I think I figured it out while I was expanding on my reasoning in the question. I'll post here for posterity, but if someone has a more understandable explanation or is able to correct me I'll be happy to accept it.
The difficulty lies in the fact that the
instantiatestep performs all of the variable substitutions, and this happens separately from evaluation (thestepfunction). The problem is as bollu says in the GitHub repository linked in the original question: it is not easy to destructure structured data at instantiation time.
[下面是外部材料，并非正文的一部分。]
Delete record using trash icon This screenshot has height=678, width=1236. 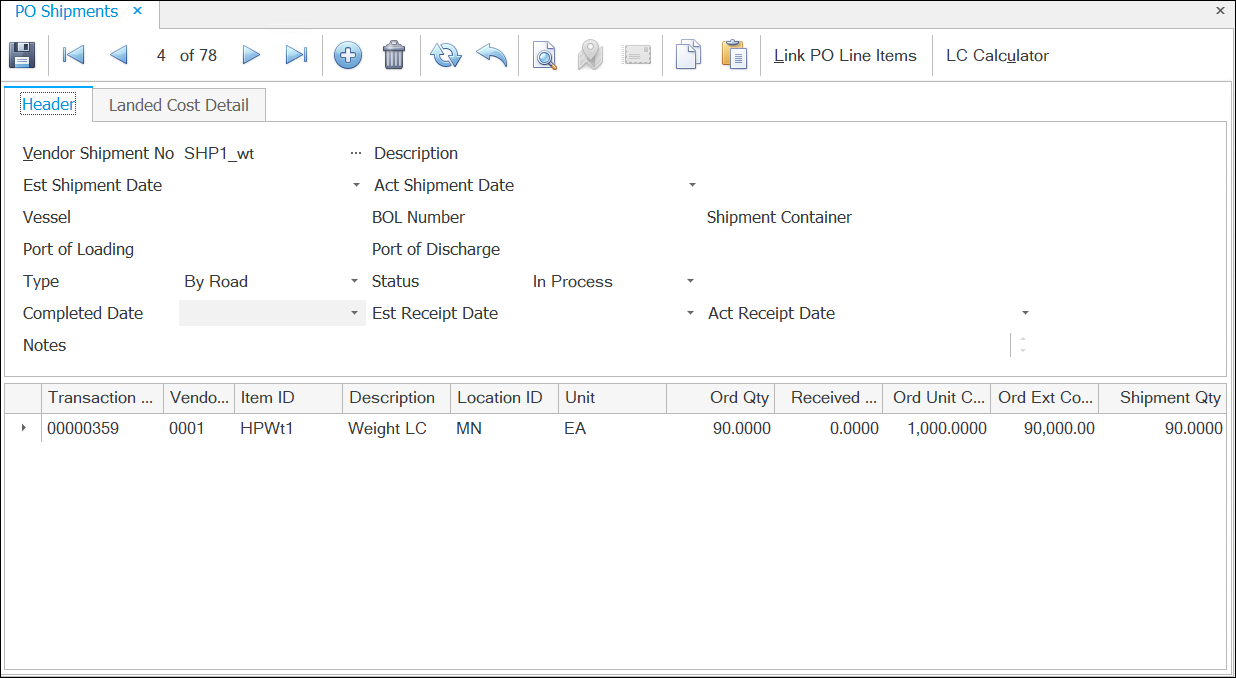click(394, 55)
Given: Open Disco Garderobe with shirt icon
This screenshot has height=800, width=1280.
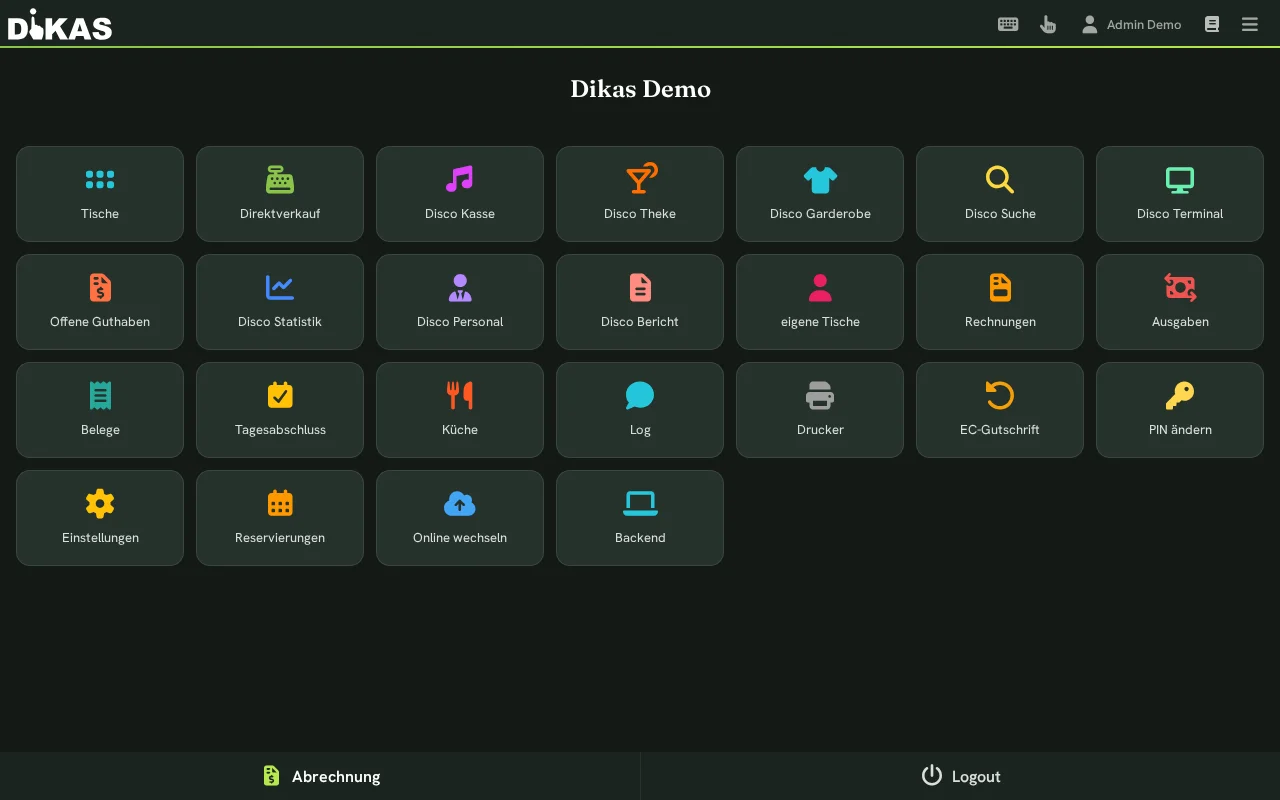Looking at the screenshot, I should click(820, 194).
This makes it difficult to instantiate the bodies of all of the alternatives.To illustrate this, consider the instantiation of
letexpressions. This works like so:However, now consider the case of
caseexpressions. What we want to do is:Pack {m, n} a0 a1 ... an)<m> b0 b1 ... bn -> body), augment the environment with the new bindings ([b0 <- a0, b1 <- a1, ..., bn <- an]and then instantiate the body of the alternative.)The problem lies somewhere in between the two steps: calling
instantiateon the scrutinee results in the instantiatedAddr, but we don't readily have access toa1,a2, ...anto augment the environment with at instantiation time. While this might be possible if the scrutinee was a literalPackvalue, if it needed further evaluation (e.g., was the evaluated result of a call to a supercombinator) then we would need to first evaluate it.To solidify my own understanding, I'd like to answer the additional question: How do the primitives
if,casePair, andcaseListavoid this problem?iftrivially avoids this problem because boolean values are nullary.casePairandcaseListavoid this problem by deferring the variable bindings using thunk(s); the body expressions get instantiated once the thunk is called, which is after the scrutinee is evaluated.Possible solutions:
I'm thinking that it might be possible to get around this if we define a destructuring primitive operator on structured data objects. I.e.,
(Pack {m, n} a0 a1 ... an).3would evaluate toa3.In this case, what we could do is call
instantiate scrutwhich would give us the addressscrutAddr, and we could then augment the environment with new bindings[b0 <- (NAp .0 scrut), b1 <- (NAp .1 scrut), ..., bn <- (NAp .n scrut)].The issue seems to lie in the fact that instantiation (substitution) and evaluation are separated. If variables were not instantiated separately from evaluation but rather added to/looked up from the environment upon binding/usage, then this would not be a problem. This is as if we placed the bodies of the case statements into thunks to be instantiated after the scrutinee is evaluated, which is similar to what
casePairandcaseListdo.I haven't worked through either of these alternate solutions or how much extra work they would incur.